Records excerpted from a collection
▼

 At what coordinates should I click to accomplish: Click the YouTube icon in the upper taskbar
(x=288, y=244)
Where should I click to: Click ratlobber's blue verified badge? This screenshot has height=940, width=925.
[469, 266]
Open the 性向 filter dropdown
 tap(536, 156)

▲

Reproduce the material above line for line, with no changes.

> [SOLVED EXERCISE]
 At what coordinates should I click to accomplish: Click the YouTube icon in the upper taskbar
(x=288, y=244)
Where should I click to: Click ratlobber's blue verified badge? This screenshot has height=940, width=925.
[469, 266]
Open the 性向 filter dropdown
 tap(536, 156)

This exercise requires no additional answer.